David Edward Pollard was born in Kingston on Thames in 1937 and attended St John’s Primary School and Tiffin Boys School. During national service he was selected for the then secret Chinese Language Course and served in Hong Kong. This experience changed his life. When he took up his place at Downing College, Cambridge, he switched from Modern Languages to Chinese. On graduation he was offered a scholarship at Stanford. On returning to the UK in 1962, he was appointed Lecturer in Chinese at the School of Oriental & African Studies, London University, where he became Chair Professor of Chinese in 1978.
 
David joined the Chinese University of Hong Kong in 1989 as Chair Professor of Translation Studies. After his retirement, he served as Research Professor at the City University of Hong Kong, Visiting Fellow at St Hugh’s College, Oxford, and Renditions Fellow at the Chinese University of Hong Kong.

Entries listed in a dataset

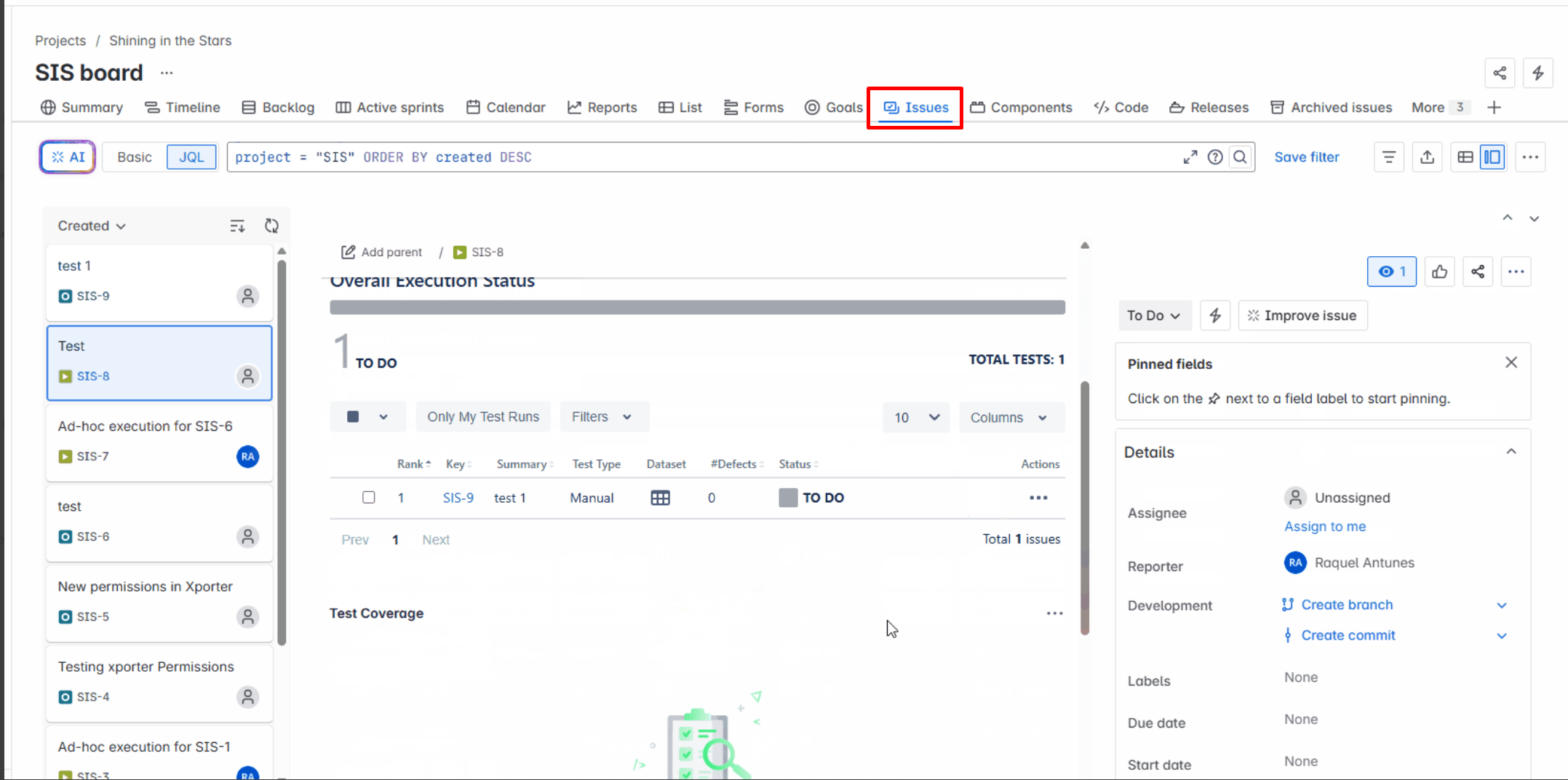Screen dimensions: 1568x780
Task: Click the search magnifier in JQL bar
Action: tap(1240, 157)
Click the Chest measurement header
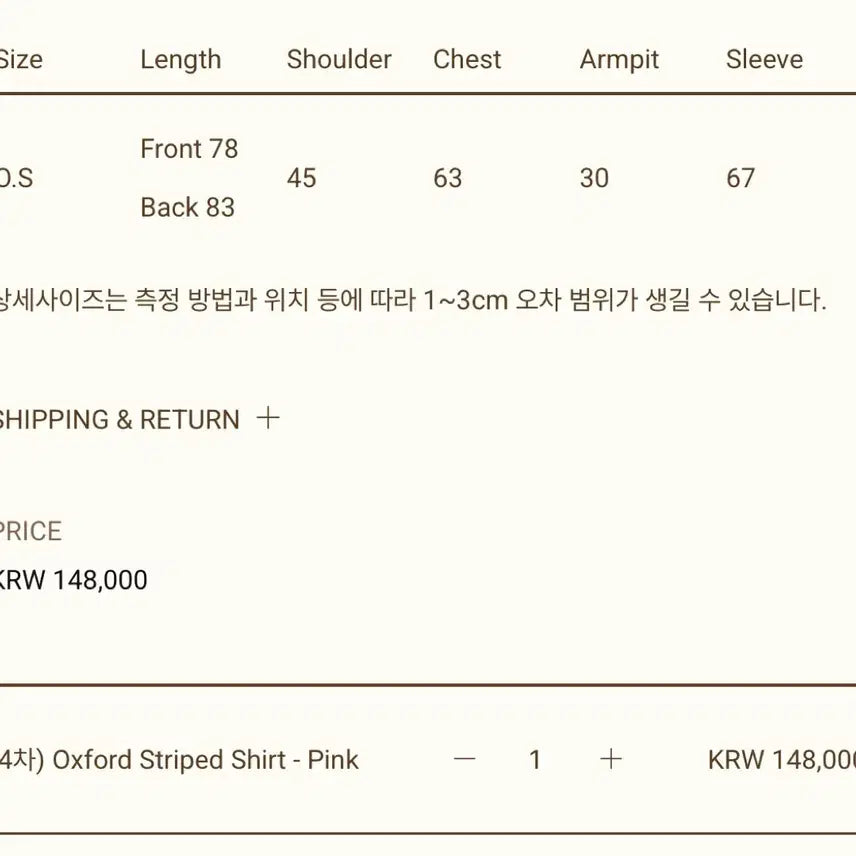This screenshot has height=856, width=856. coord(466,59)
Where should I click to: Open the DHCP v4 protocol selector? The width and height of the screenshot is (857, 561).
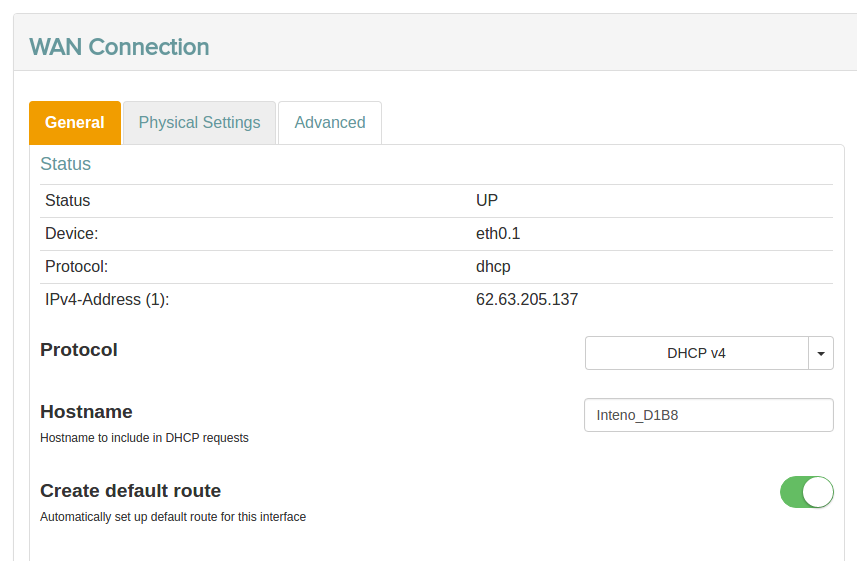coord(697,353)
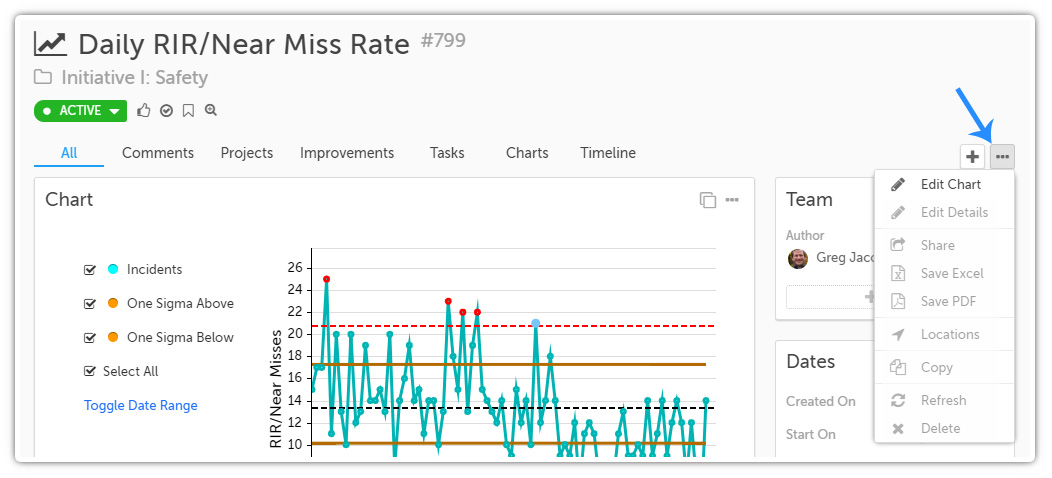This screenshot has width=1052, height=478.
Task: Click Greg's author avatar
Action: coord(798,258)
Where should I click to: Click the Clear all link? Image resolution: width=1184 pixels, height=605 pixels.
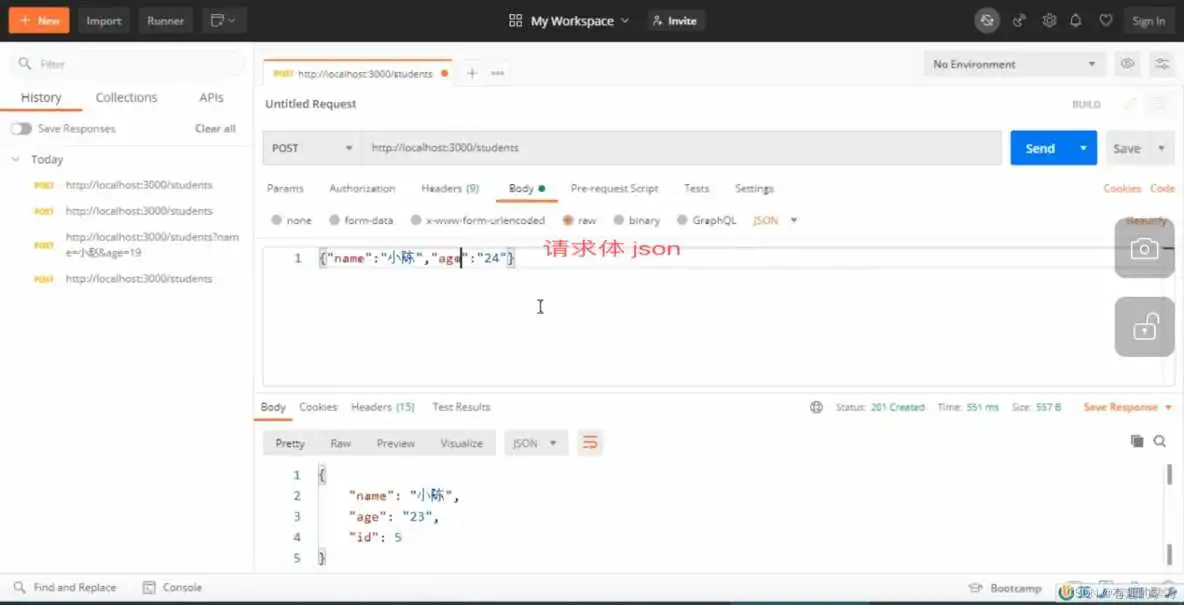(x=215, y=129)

---

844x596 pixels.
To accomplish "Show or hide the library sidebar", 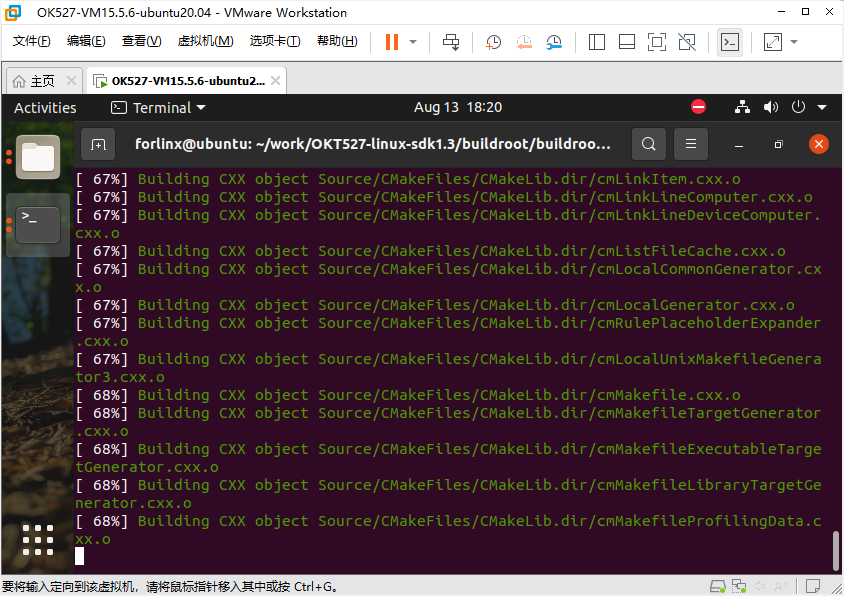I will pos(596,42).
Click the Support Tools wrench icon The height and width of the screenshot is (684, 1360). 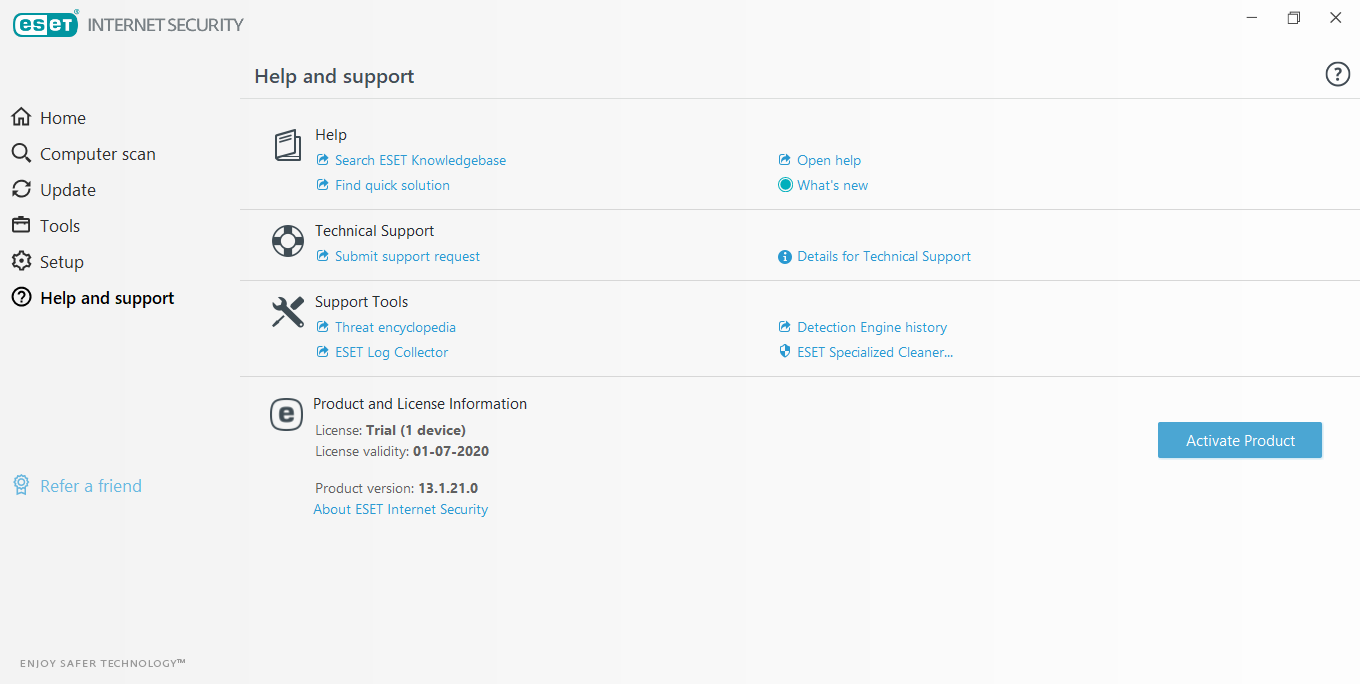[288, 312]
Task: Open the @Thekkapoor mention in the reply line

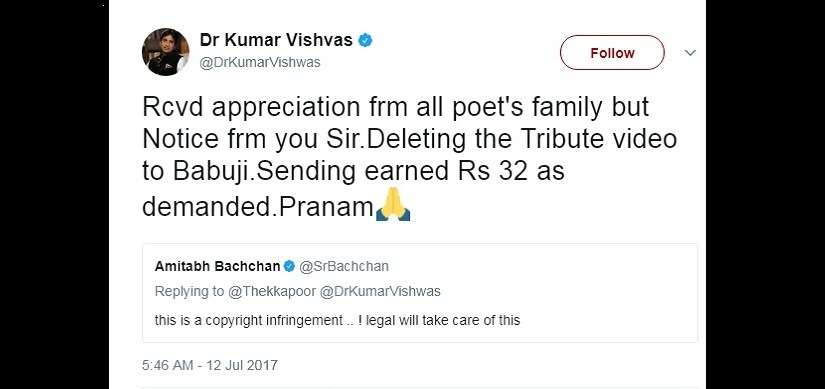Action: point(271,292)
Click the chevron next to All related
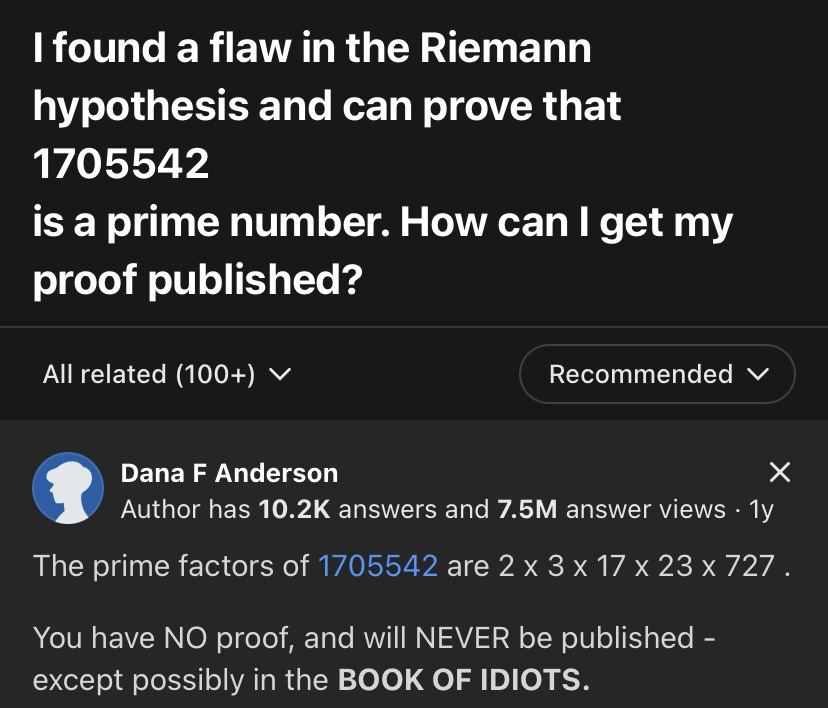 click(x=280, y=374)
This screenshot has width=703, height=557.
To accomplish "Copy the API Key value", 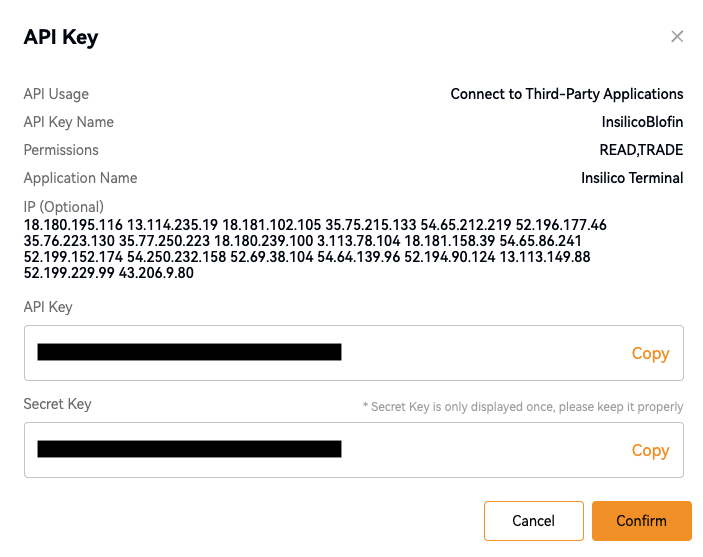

--

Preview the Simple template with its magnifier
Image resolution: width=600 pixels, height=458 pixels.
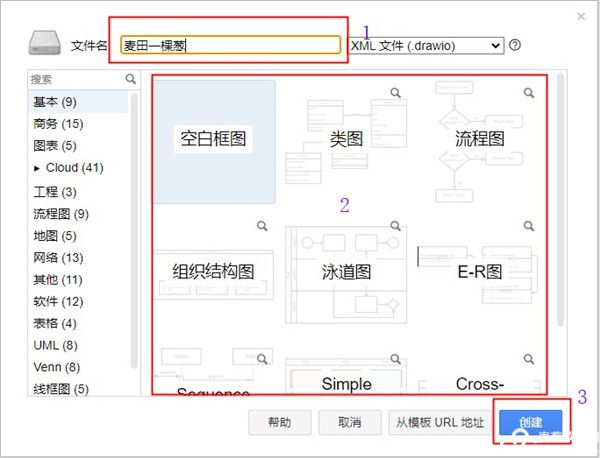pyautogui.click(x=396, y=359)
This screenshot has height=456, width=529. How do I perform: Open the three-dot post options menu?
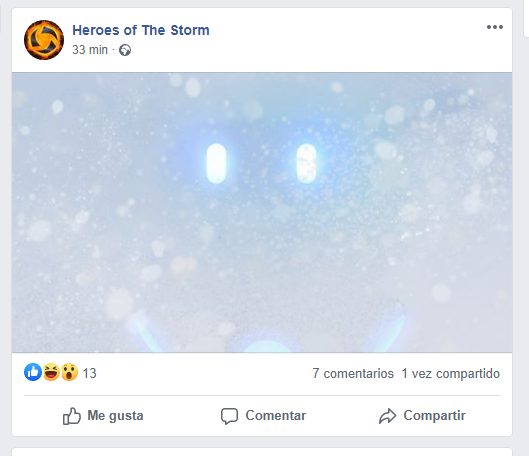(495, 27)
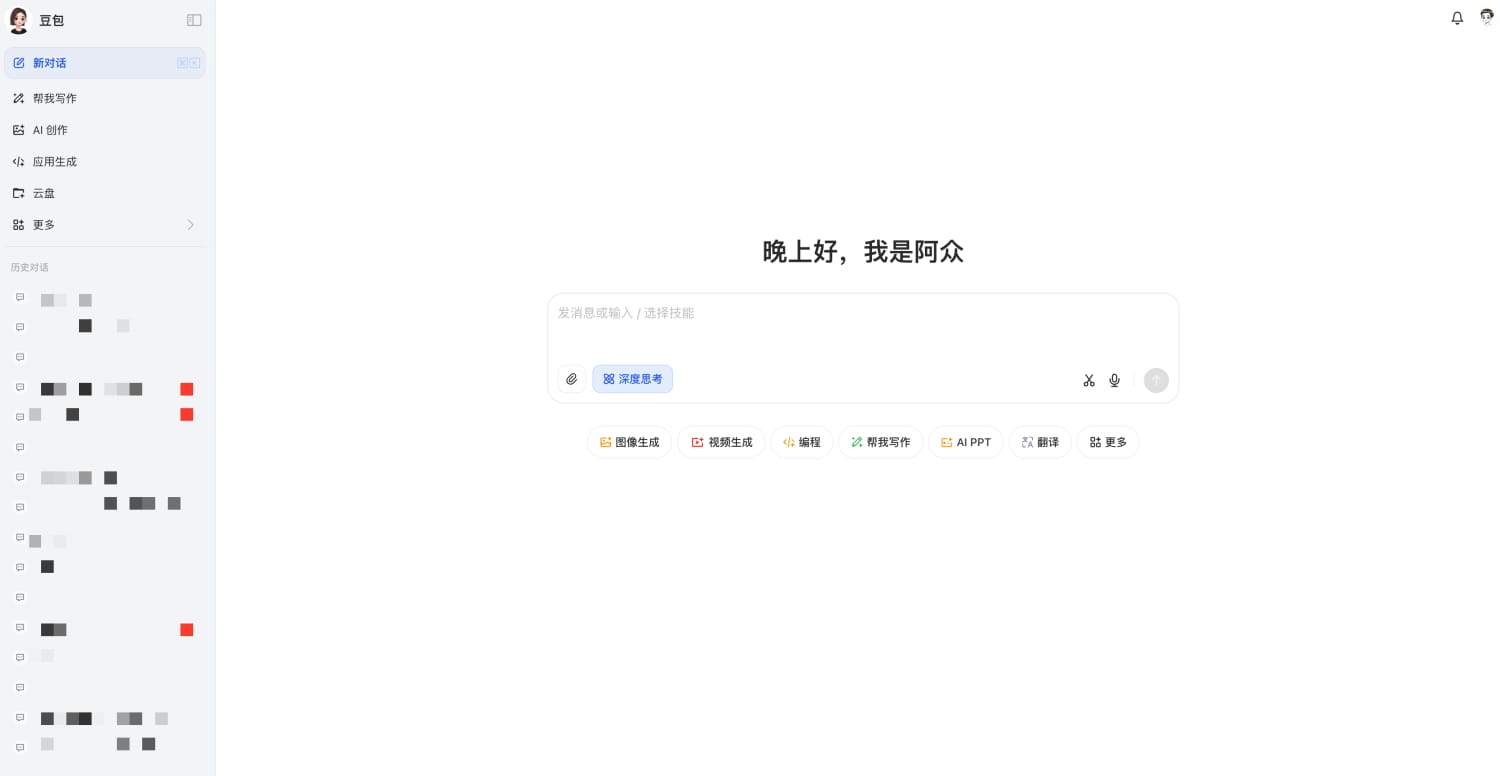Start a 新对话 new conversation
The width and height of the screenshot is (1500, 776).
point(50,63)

[WORK ORDER A]:
In the David Pollard biography, write out everything from "David Edward Pollard" down to "Chinese in 1978.".
[WORK ORDER B]:
According to the David Pollard biography, in what year did he join the Chinese University of Hong Kong?

[ANSWER SPACE A]:
David Edward Pollard was born in Kingston on Thames in 1937 and attended St John’s Primary School and Tiffin Boys School. During national service he was selected for the then secret Chinese Language Course and served in Hong Kong. This experience changed his life. When he took up his place at Downing College, Cambridge, he switched from Modern Languages to Chinese. On graduation he was offered a scholarship at Stanford. On returning to the UK in 1962, he was appointed Lecturer in Chinese at the School of Oriental & African Studies, London University, where he became Chair Professor of Chinese in 1978.

[ANSWER SPACE B]:
1989